Identifiers
- Symbol: CBX5
- Alt. symbols: HP1-alpha
- NCBI gene: 23468
- HGNC: 1555
- OMIM: 604478
- RefSeq: NM_012117
- UniProt: P45973

Other data
- Locus: Chr. 12 q13.13

Search for
- Structures: Swiss-model
- Domains: InterPro

= Heterochromatin protein 1 =

Protein family

The family of heterochromatin protein 1 (HP1) ("Chromobox Homolog", CBX) consists of highly conserved proteins, which have important functions in the cell nucleus. These functions include gene repression by heterochromatin formation, transcriptional activation, regulation of binding of cohesion complexes to centromeres, sequestration of genes to the nuclear periphery, transcriptional arrest, maintenance of heterochromatin integrity, gene repression at the single nucleosome level, gene repression by heterochromatization of euchromatin, and DNA repair. HP1 proteins are fundamental units of heterochromatin packaging that are enriched at the centromeres and telomeres of nearly all eukaryotic chromosomes with the notable exception of budding yeast, in which a yeast-specific silencing complex of SIR (silent information regulatory) proteins serve a similar function. Members of the HP1 family are characterized by an N-terminal chromodomain and a C-terminal chromoshadow domain, separated by a hinge region. HP1 is also found at some euchromatic sites, where its binding can correlate with either gene repression or gene activation. HP1 was originally discovered by Tharappel C James and Sarah Elgin in 1986 as a factor in the phenomenon known as position effect variegation in Drosophila melanogaster.

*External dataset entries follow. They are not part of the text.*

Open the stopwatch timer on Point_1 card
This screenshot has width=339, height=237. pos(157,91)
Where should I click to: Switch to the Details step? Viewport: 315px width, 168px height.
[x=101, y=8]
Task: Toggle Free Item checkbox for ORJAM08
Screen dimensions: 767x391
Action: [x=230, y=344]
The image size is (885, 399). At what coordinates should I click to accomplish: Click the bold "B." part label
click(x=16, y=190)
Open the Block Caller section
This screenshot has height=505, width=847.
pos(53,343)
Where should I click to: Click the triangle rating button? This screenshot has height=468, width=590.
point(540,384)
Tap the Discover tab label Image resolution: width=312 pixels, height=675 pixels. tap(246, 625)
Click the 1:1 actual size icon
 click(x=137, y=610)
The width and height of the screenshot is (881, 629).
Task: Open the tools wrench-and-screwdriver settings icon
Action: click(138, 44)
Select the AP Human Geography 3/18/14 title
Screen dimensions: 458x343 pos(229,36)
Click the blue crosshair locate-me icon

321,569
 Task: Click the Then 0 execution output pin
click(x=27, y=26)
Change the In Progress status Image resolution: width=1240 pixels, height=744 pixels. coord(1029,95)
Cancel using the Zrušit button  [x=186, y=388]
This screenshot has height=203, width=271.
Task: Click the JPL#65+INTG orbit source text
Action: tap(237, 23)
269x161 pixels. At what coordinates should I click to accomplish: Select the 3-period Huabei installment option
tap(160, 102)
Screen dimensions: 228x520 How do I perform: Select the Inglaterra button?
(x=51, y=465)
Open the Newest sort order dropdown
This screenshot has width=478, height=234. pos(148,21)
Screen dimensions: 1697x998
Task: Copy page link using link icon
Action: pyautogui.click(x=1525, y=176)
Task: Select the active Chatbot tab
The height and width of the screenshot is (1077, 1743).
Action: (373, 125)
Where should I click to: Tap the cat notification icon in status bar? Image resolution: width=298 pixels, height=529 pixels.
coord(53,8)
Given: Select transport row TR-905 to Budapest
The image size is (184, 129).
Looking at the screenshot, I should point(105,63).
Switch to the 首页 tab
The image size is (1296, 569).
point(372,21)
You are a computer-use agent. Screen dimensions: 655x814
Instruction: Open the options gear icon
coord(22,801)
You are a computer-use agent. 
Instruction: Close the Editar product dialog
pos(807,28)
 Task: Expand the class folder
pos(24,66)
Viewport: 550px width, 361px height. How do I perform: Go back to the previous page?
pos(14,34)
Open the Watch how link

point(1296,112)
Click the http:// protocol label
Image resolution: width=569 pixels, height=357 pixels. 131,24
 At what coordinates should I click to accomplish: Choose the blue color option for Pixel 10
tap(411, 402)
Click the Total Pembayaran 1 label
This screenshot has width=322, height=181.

== Paralogs and orthologs ==
Three different paralogs of HP1 are found in Drosophila melanogaster, HP1a, HP1b and HP1c. Subsequently orthologs of HP1 were also discovered in S. pombe (Swi6), Xenopus (Xhp1α and Xhp1γ), Chicken (CHCB1, CHCB2 and CHCB3), Tetrahymena (Pdd1p) and many other metazoans. In mammals, there are three paralogs: HP1α, HP1β and HP1γ. In Arabidopsis thaliana (a plant), there is one structural homolog: Like Heterochromatin Protein 1 (LHP1), also known as Terminal Flower 2 (TFL2).

===HP1β in mammals===

HP1β interacts with the histone methyltransferase (HMTase) Suv(3-9)h1 and is a component of both pericentric and telomeric heterochromatin. HP1β is a dosage-dependent modifier of pericentric heterochromatin-induced silencing and silencing is thought to involve a dynamic association of the HP1β chromodomain with the tri-methylated histone H3 K9me3. The binding of the K9me3-modified H3 N-terminal tail by the chromodomain is a defining feature of HP1 proteins.

==Interacting proteins==
HP1 interacts with numerous other proteins/molecules (in addition to H3K9me3) with different cellular functions in different organisms. Some of these HP1 interacting partners are: histone H1, histone H3, histone H4, histone methyltransferase, DNA methyltransferase, methyl CpG binding protein MeCP2, and the origin recognition complex protein ORC2.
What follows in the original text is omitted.